**Action item:** The answer must consist solely of the lines from the one containing "You are a computer-use" through the last line of the records below, repeated exactly, with all pictures omitted.

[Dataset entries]
=-=-=

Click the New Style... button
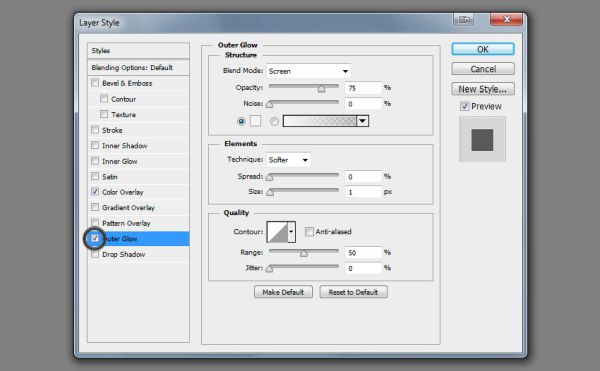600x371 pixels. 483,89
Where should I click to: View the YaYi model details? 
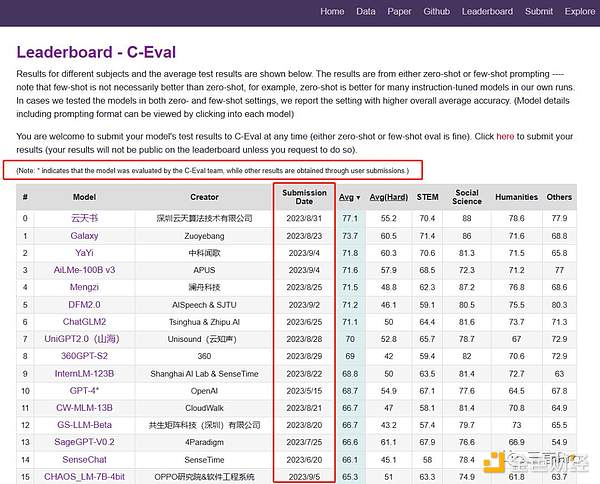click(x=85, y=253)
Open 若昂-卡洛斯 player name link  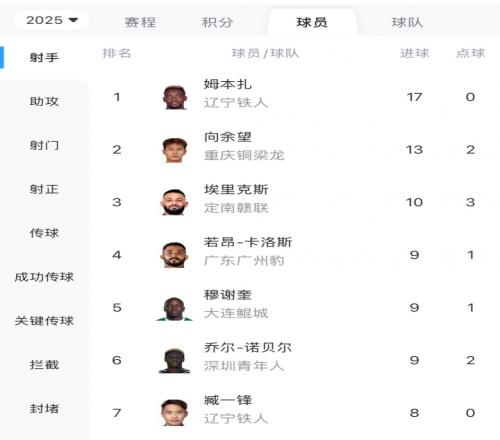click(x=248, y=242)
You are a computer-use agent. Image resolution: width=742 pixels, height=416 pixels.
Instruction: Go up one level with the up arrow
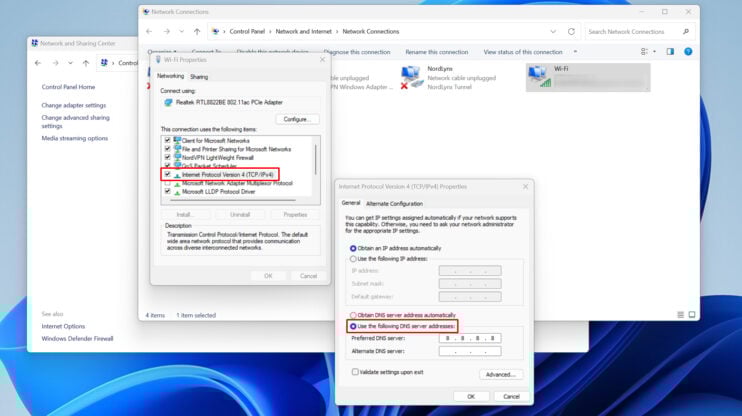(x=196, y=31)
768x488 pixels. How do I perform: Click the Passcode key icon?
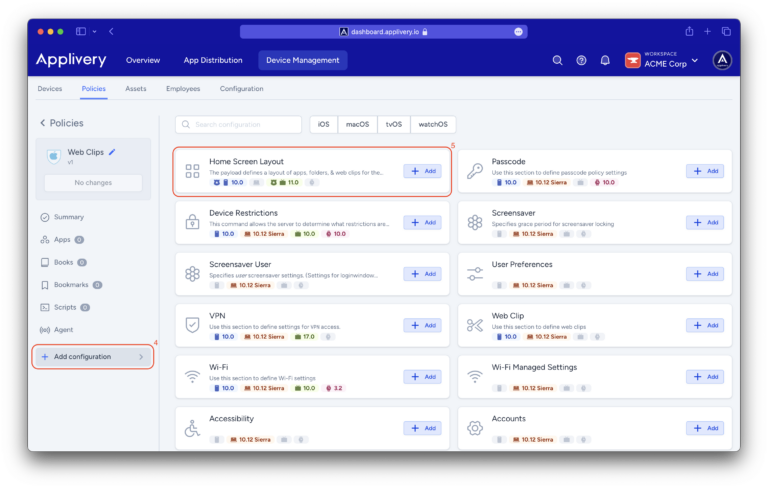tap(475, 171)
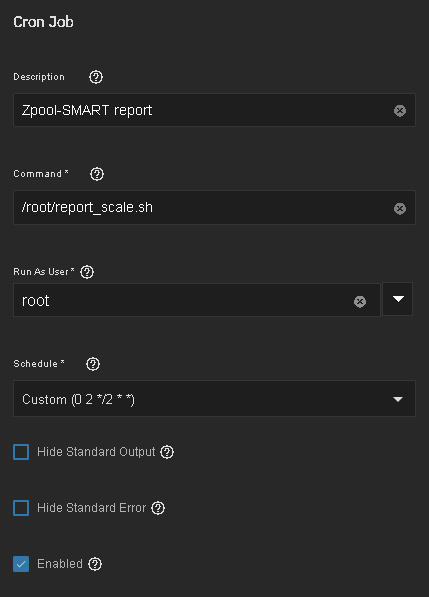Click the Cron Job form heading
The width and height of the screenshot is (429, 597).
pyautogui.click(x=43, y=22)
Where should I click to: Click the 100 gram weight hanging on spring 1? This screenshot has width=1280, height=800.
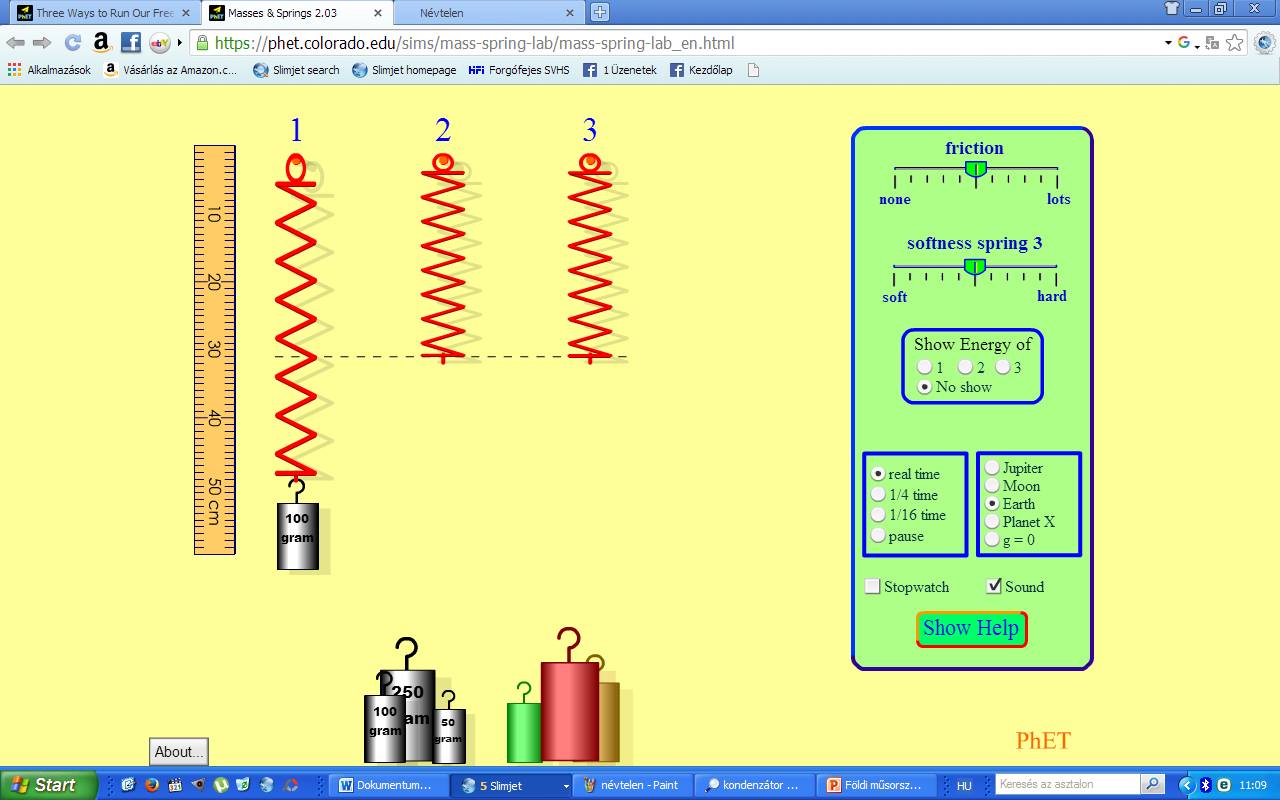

=-=-=

**Answer to this task:**
You are a computer-use agent. Image resolution: width=742 pixels, height=416 pixels.
Instruction: Go up one level with the up arrow
(x=196, y=31)
768x488 pixels. How do I perform: Click the Passcode key icon?
tap(475, 171)
Click the Cron Job form heading
The width and height of the screenshot is (429, 597).
pyautogui.click(x=43, y=22)
Where should I click to: Click the 100 gram weight hanging on spring 1? This screenshot has width=1280, height=800.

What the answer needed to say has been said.